### GOAL
Copy out the whole listing below word for word, keeping every line as it is.

start MATERIAL PROVIDED

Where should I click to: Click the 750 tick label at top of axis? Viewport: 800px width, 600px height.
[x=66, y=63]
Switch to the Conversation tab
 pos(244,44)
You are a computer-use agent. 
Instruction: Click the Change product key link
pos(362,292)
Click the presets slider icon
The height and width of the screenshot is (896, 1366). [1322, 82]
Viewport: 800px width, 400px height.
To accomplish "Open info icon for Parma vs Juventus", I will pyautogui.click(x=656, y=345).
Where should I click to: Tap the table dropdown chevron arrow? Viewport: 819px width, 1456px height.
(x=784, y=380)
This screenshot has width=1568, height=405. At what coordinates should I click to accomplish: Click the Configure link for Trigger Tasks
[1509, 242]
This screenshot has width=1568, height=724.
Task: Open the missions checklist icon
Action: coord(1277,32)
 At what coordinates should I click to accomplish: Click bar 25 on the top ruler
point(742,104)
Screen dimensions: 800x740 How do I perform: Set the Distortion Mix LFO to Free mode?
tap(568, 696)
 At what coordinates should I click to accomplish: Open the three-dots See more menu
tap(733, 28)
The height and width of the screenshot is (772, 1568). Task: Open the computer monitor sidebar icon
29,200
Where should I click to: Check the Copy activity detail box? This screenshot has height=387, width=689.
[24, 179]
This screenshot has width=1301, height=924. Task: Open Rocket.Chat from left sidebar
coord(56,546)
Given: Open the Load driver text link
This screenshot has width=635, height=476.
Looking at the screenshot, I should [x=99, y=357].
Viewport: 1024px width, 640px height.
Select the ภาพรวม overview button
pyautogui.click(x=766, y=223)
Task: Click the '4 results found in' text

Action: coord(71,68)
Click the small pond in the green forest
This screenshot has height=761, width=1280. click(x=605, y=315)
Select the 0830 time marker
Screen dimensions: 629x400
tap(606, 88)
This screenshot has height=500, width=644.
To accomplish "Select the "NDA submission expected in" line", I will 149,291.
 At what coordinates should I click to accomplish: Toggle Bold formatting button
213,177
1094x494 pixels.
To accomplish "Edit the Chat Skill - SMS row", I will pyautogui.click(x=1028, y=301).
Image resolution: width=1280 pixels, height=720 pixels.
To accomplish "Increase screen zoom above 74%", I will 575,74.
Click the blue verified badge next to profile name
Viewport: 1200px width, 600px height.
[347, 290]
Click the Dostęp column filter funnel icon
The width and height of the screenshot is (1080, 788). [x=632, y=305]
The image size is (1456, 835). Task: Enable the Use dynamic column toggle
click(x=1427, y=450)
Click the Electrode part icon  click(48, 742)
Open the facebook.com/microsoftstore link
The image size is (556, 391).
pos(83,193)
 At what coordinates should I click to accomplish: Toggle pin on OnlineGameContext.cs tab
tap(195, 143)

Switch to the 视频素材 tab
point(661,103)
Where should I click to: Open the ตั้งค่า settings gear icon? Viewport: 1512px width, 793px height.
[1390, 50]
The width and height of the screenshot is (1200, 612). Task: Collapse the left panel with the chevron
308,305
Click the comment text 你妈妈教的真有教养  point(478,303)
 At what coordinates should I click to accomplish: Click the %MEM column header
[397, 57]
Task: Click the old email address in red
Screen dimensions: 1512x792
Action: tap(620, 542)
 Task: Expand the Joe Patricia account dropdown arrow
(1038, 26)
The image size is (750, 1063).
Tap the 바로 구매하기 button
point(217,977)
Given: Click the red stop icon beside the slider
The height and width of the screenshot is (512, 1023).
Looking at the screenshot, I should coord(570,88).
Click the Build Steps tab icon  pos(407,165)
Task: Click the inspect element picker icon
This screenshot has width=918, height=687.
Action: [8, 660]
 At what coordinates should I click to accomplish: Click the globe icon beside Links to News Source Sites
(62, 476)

end MATERIAL PROVIDED

### SOLUTION FOR THIS EXERCISE
Where should I click to: Click the 750 tick label at top of axis? Viewport: 800px width, 600px height.
[x=66, y=63]
Switch to the Conversation tab
 pos(244,44)
You are a computer-use agent. 
Instruction: Click the Change product key link
pos(362,292)
Click the presets slider icon
The height and width of the screenshot is (896, 1366). [1322, 82]
Viewport: 800px width, 400px height.
To accomplish "Open info icon for Parma vs Juventus", I will pyautogui.click(x=656, y=345).
Where should I click to: Tap the table dropdown chevron arrow? Viewport: 819px width, 1456px height.
(x=784, y=380)
This screenshot has width=1568, height=405. At what coordinates should I click to accomplish: Click the Configure link for Trigger Tasks
[1509, 242]
This screenshot has width=1568, height=724.
Task: Open the missions checklist icon
Action: coord(1277,32)
 At what coordinates should I click to accomplish: Click bar 25 on the top ruler
point(742,104)
Screen dimensions: 800x740 How do I perform: Set the Distortion Mix LFO to Free mode?
tap(568, 696)
 At what coordinates should I click to accomplish: Open the three-dots See more menu
tap(733, 28)
The height and width of the screenshot is (772, 1568). Task: Open the computer monitor sidebar icon
29,200
Where should I click to: Check the Copy activity detail box? This screenshot has height=387, width=689.
[24, 179]
This screenshot has width=1301, height=924. Task: Open Rocket.Chat from left sidebar
coord(56,546)
Given: Open the Load driver text link
This screenshot has width=635, height=476.
Looking at the screenshot, I should [x=99, y=357].
Viewport: 1024px width, 640px height.
Select the ภาพรวม overview button
pyautogui.click(x=766, y=223)
Task: Click the '4 results found in' text

Action: coord(71,68)
Click the small pond in the green forest
This screenshot has height=761, width=1280. click(x=605, y=315)
Select the 0830 time marker
Screen dimensions: 629x400
tap(606, 88)
This screenshot has height=500, width=644.
To accomplish "Select the "NDA submission expected in" line", I will 149,291.
 At what coordinates should I click to accomplish: Toggle Bold formatting button
213,177
1094x494 pixels.
To accomplish "Edit the Chat Skill - SMS row", I will pyautogui.click(x=1028, y=301).
Image resolution: width=1280 pixels, height=720 pixels.
To accomplish "Increase screen zoom above 74%", I will 575,74.
Click the blue verified badge next to profile name
Viewport: 1200px width, 600px height.
[347, 290]
Click the Dostęp column filter funnel icon
The width and height of the screenshot is (1080, 788). [x=632, y=305]
The image size is (1456, 835). Task: Enable the Use dynamic column toggle
click(x=1427, y=450)
Click the Electrode part icon  click(48, 742)
Open the facebook.com/microsoftstore link
The image size is (556, 391).
pos(83,193)
 At what coordinates should I click to accomplish: Toggle pin on OnlineGameContext.cs tab
tap(195, 143)

Switch to the 视频素材 tab
point(661,103)
Where should I click to: Open the ตั้งค่า settings gear icon? Viewport: 1512px width, 793px height.
[1390, 50]
The width and height of the screenshot is (1200, 612). Task: Collapse the left panel with the chevron
308,305
Click the comment text 你妈妈教的真有教养  point(478,303)
 At what coordinates should I click to accomplish: Click the %MEM column header
[397, 57]
Task: Click the old email address in red
Screen dimensions: 1512x792
Action: tap(620, 542)
 Task: Expand the Joe Patricia account dropdown arrow
(1038, 26)
The image size is (750, 1063).
Tap the 바로 구매하기 button
point(217,977)
Given: Click the red stop icon beside the slider
The height and width of the screenshot is (512, 1023).
Looking at the screenshot, I should coord(570,88).
Click the Build Steps tab icon  pos(407,165)
Task: Click the inspect element picker icon
This screenshot has width=918, height=687.
Action: [8, 660]
 At what coordinates should I click to accomplish: Click the globe icon beside Links to News Source Sites
(62, 476)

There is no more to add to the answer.